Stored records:

----------------------------------------

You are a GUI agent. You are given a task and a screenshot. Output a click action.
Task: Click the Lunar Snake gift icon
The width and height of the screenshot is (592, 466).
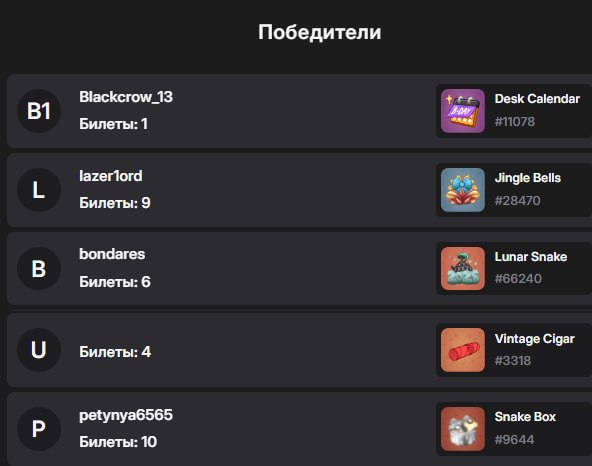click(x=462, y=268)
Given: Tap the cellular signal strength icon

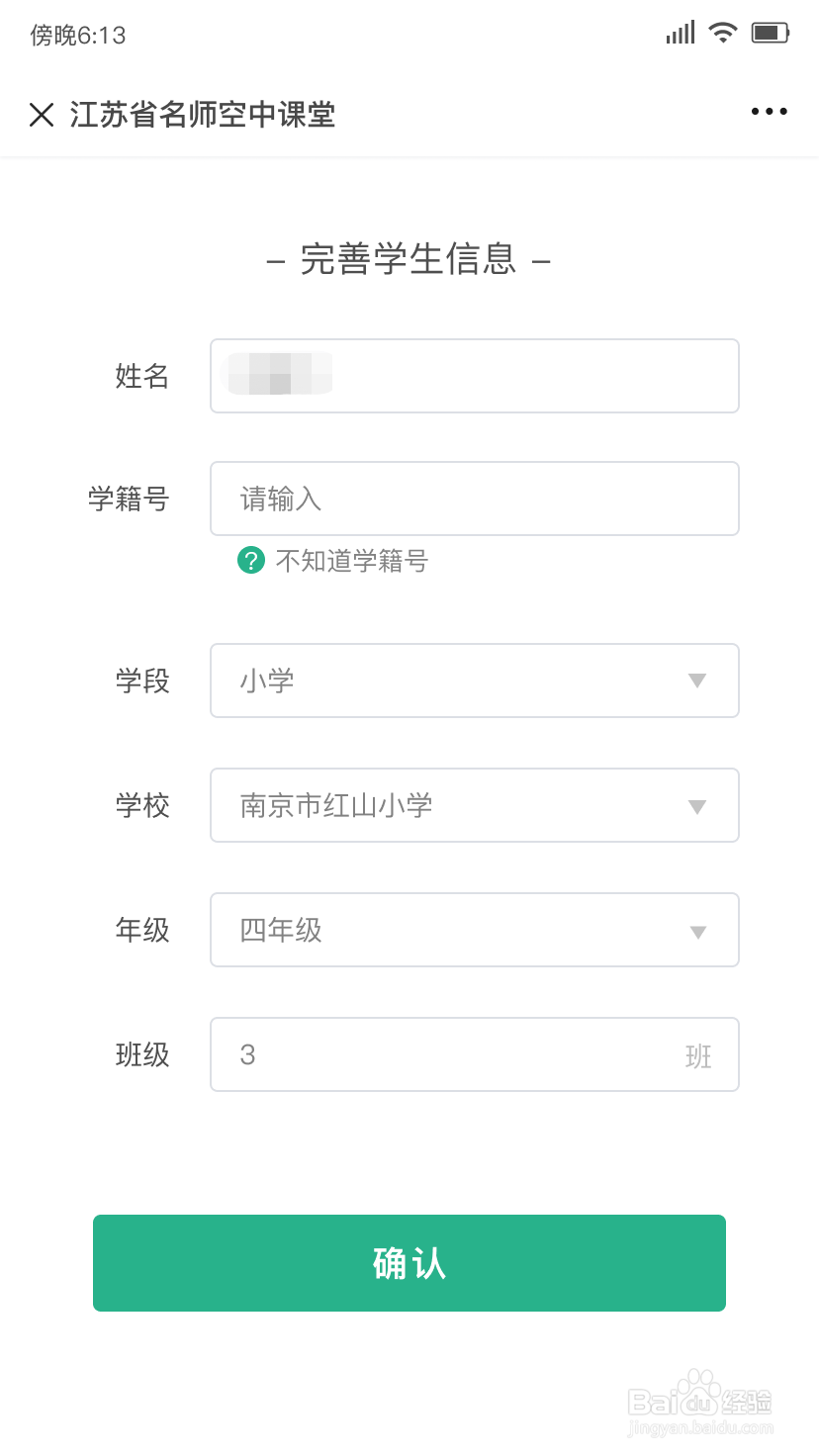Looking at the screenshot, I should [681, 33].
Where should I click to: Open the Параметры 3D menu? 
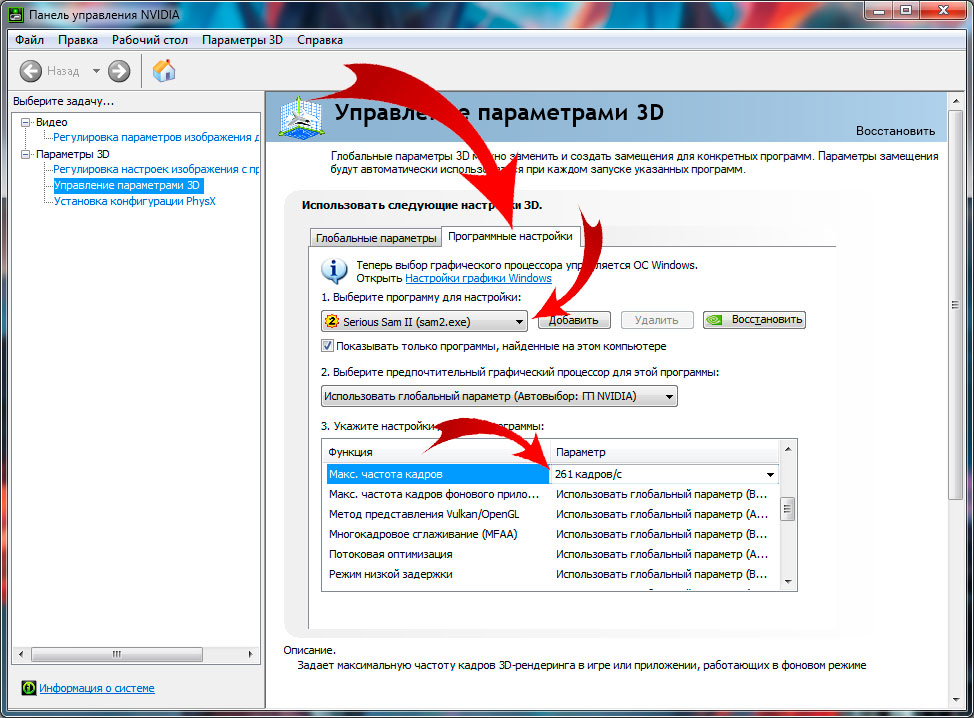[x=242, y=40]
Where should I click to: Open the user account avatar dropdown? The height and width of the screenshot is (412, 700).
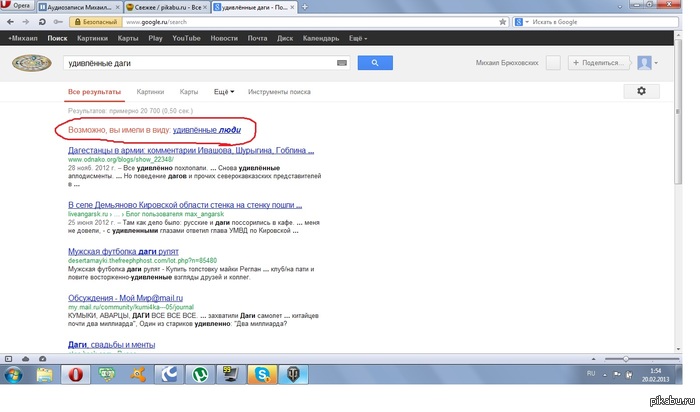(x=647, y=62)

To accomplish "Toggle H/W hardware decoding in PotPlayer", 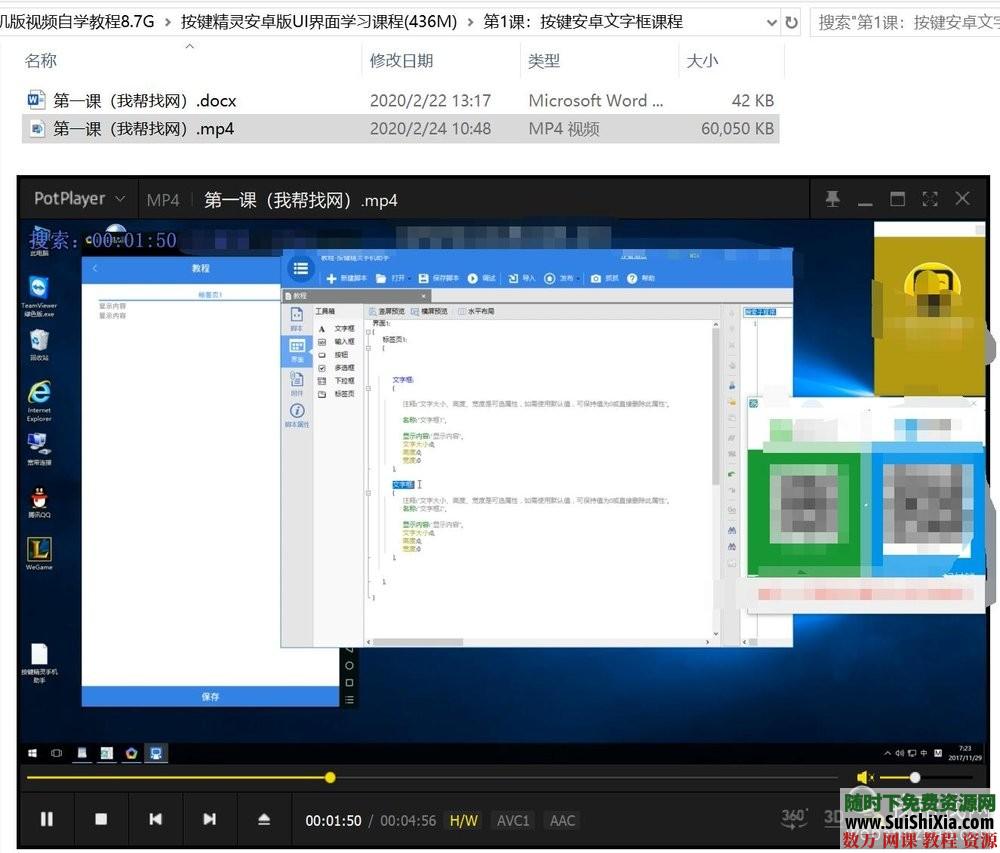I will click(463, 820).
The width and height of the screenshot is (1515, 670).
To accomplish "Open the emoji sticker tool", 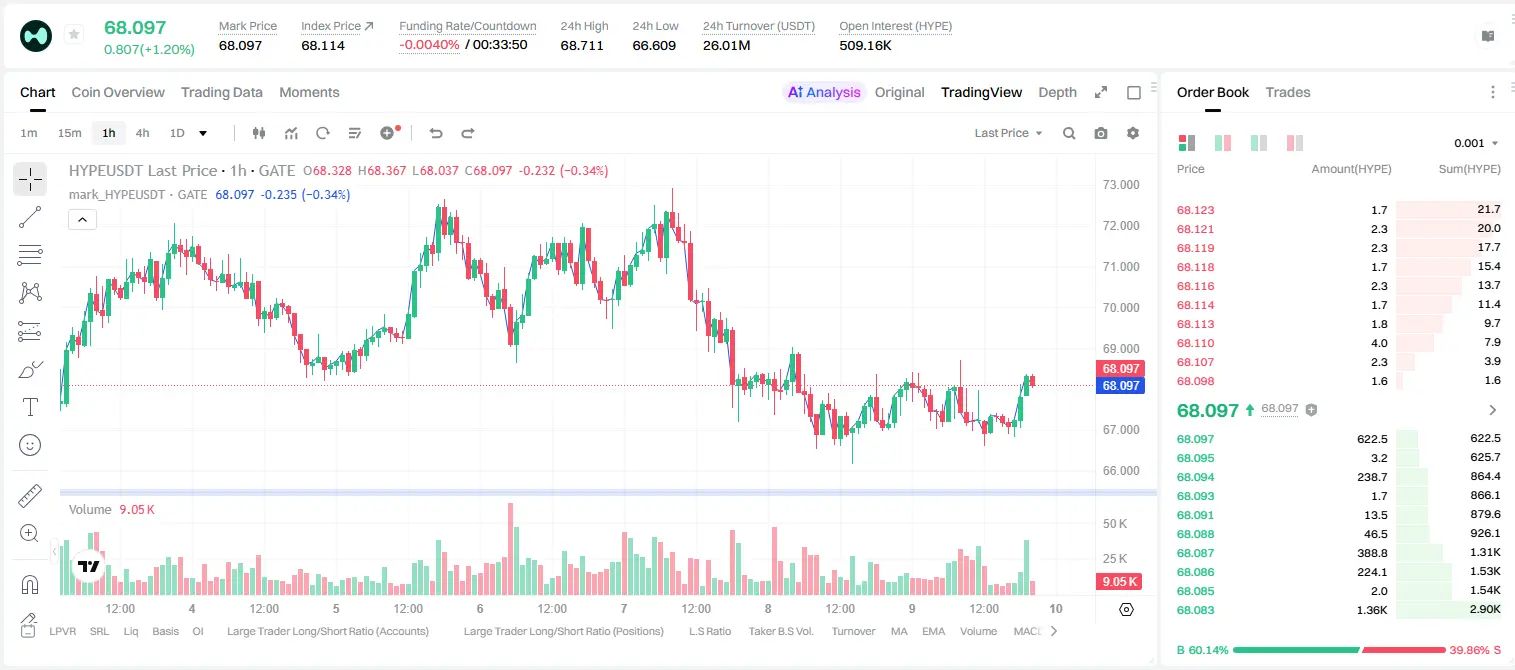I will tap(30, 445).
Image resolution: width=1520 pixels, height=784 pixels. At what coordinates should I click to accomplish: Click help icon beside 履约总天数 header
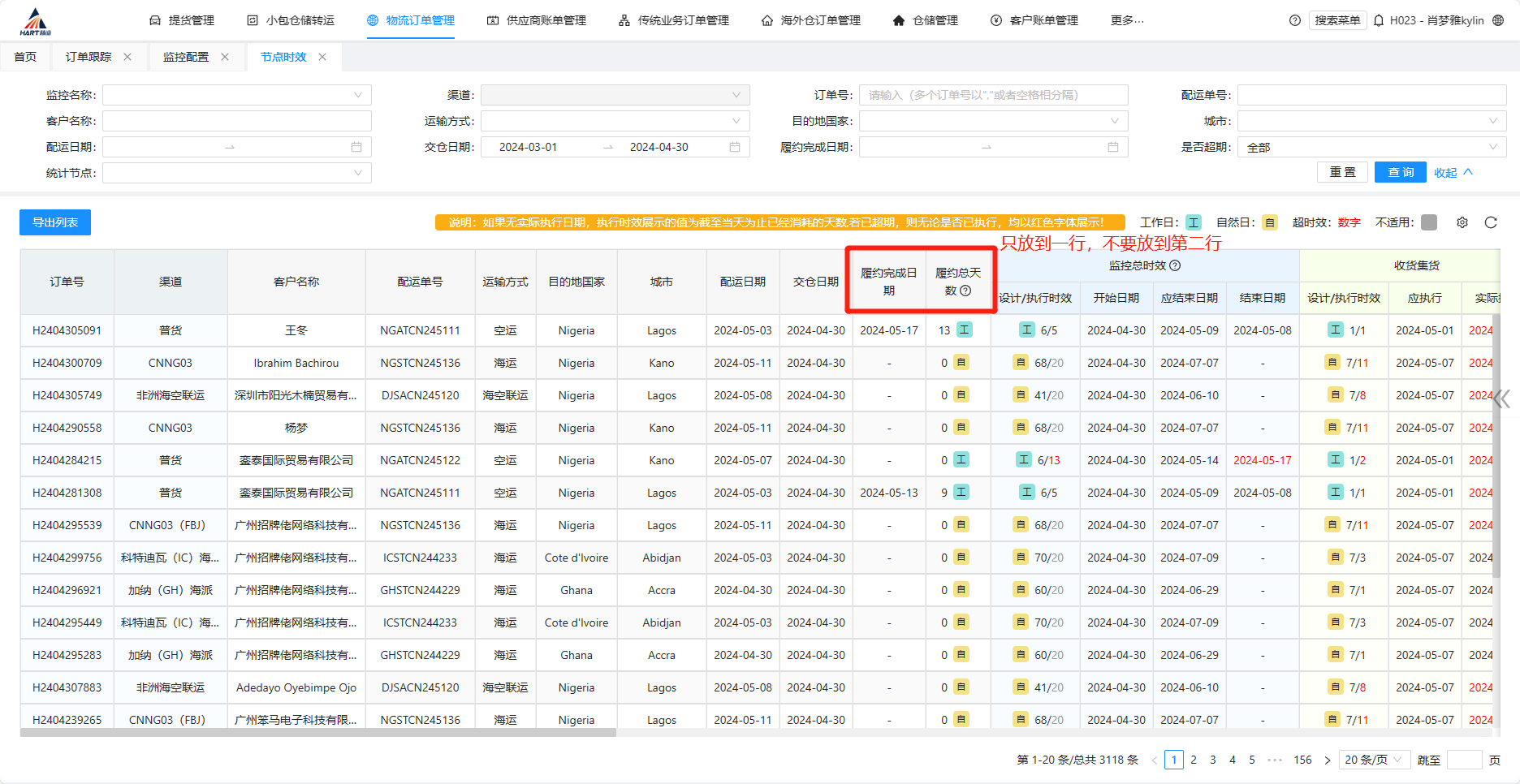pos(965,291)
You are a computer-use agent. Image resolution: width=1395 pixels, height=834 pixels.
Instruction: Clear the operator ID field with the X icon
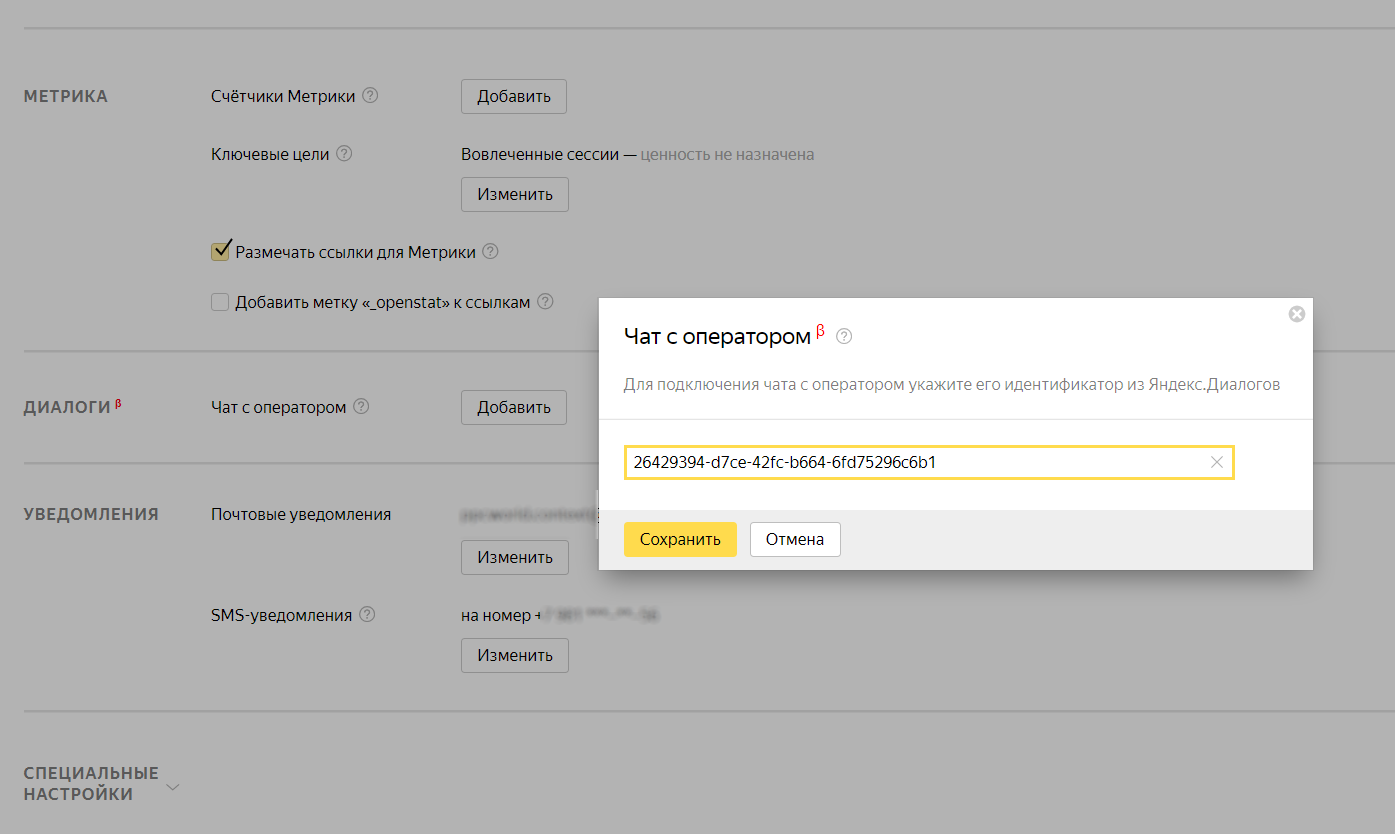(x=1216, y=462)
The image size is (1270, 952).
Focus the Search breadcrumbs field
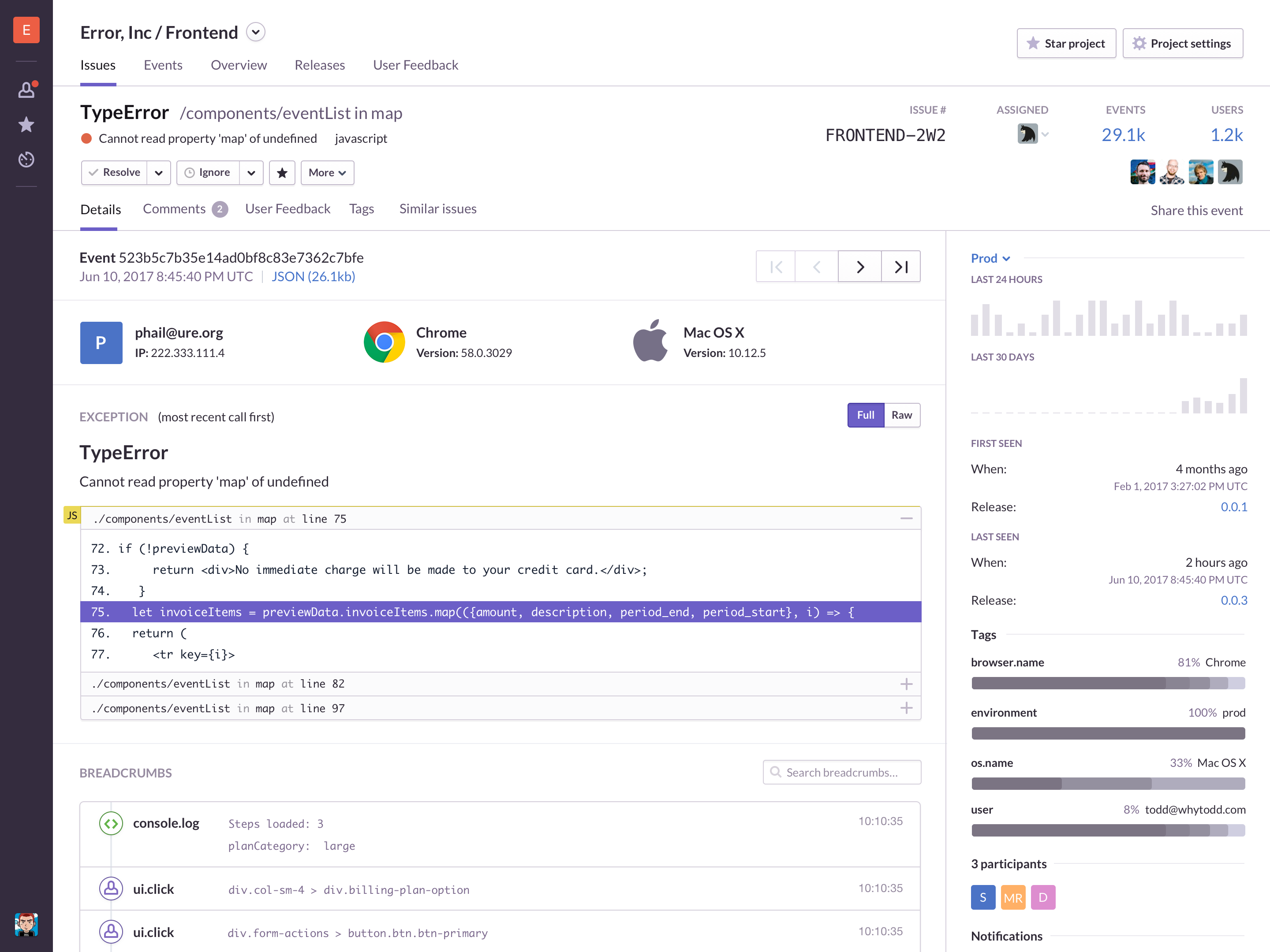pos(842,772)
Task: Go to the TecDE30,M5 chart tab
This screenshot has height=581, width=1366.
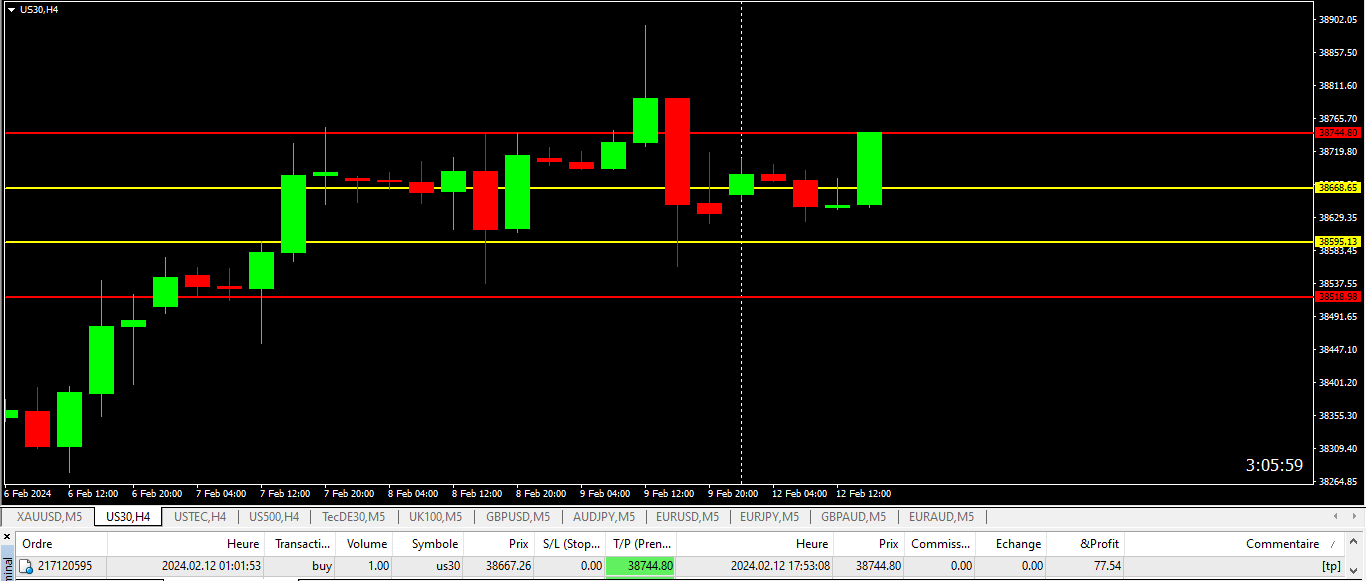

----------------------------------------

§ **Activity**: Transcribe exactly the span of lines from the line holding "Instruction: Clear the" through the last line above, both included. Pictures stay out.

§ **Solution to this exercise**:
Instruction: Clear the operator ID field with the X icon
(x=1216, y=462)
The image size is (1270, 952).
Focus the Search breadcrumbs field
pos(842,772)
Task: Go to the TecDE30,M5 chart tab
This screenshot has height=581, width=1366.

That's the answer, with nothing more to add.